- TASK PROMPT: Select and copy out every line in the records containing "Charente".

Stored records
──────

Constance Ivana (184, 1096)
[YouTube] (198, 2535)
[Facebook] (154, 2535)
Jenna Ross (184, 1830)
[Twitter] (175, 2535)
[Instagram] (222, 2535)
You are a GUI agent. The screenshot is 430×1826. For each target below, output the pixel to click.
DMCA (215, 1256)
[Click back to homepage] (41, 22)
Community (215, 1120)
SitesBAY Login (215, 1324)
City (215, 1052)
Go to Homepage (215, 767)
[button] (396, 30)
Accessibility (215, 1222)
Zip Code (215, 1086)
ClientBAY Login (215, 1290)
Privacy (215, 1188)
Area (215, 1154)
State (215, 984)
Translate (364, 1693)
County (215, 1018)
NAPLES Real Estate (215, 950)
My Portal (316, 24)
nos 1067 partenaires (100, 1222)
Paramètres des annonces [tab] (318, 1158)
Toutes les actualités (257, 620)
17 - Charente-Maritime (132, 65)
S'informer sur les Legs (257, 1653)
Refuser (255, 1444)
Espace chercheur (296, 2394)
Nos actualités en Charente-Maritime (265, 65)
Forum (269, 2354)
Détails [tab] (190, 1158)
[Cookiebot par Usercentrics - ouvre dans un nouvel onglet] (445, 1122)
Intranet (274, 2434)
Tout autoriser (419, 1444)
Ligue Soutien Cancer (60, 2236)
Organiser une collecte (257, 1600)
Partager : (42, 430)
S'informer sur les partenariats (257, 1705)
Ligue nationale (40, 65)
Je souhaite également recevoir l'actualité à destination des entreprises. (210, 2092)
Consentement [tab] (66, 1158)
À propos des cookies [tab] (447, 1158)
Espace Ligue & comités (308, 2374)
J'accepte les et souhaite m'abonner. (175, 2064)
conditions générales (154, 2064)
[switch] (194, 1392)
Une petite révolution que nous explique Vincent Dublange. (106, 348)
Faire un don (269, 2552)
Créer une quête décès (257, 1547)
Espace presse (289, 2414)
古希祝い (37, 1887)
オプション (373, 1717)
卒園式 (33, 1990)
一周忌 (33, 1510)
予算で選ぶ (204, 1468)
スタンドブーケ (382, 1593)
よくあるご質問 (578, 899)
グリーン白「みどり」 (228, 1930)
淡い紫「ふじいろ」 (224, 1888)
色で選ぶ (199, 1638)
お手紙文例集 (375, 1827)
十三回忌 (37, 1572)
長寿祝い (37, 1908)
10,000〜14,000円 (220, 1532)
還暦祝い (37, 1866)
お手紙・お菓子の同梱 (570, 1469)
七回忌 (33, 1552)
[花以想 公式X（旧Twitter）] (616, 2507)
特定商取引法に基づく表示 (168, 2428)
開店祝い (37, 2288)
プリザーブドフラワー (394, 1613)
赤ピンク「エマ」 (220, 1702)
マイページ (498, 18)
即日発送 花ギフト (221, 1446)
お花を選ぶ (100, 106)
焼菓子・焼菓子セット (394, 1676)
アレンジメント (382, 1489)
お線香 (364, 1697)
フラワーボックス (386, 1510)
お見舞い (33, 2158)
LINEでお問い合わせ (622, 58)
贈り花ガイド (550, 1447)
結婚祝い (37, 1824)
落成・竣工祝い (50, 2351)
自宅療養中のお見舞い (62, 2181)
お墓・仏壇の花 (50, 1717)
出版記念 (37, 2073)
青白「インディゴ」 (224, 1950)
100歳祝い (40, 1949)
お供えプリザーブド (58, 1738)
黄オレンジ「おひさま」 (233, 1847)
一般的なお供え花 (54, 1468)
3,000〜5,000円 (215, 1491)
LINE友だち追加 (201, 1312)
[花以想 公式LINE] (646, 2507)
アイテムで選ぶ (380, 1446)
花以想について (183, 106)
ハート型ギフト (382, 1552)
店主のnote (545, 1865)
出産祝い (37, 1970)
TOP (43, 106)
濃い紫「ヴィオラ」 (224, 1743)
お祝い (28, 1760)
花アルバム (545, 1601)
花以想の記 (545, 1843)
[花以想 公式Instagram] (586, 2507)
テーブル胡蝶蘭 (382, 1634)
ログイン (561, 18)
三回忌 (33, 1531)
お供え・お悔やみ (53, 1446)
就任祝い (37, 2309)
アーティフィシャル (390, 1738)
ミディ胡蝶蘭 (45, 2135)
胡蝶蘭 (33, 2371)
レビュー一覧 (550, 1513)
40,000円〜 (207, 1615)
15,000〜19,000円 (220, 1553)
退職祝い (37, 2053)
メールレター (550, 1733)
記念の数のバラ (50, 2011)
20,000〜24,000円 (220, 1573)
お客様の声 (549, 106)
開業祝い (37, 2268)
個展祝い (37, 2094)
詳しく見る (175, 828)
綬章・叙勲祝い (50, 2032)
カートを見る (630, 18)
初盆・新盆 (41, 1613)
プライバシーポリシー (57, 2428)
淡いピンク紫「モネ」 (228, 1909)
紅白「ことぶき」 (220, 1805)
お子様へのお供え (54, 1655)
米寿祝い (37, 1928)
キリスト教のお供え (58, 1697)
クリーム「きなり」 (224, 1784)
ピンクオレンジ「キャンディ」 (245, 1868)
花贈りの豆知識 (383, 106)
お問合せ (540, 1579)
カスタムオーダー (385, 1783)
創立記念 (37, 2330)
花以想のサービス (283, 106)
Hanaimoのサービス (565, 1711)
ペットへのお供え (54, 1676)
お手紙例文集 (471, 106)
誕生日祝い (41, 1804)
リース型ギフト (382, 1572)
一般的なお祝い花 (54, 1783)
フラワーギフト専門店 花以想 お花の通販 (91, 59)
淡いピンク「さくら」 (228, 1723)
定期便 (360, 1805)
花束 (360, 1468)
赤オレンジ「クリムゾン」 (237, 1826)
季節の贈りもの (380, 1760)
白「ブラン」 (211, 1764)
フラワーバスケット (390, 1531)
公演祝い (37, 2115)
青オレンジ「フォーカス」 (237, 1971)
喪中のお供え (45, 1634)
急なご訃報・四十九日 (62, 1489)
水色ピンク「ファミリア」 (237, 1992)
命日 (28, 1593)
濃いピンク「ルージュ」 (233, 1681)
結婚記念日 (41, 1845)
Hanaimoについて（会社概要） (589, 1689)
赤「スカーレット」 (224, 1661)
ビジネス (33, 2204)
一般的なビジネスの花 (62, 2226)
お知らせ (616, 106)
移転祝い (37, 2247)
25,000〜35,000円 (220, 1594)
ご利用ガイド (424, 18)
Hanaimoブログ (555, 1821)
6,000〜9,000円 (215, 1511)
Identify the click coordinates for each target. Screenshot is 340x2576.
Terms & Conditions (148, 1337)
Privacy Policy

──────

- TASK SOLUTION:
17 - Charente-Maritime (132, 65)
Nos actualités en Charente-Maritime (265, 65)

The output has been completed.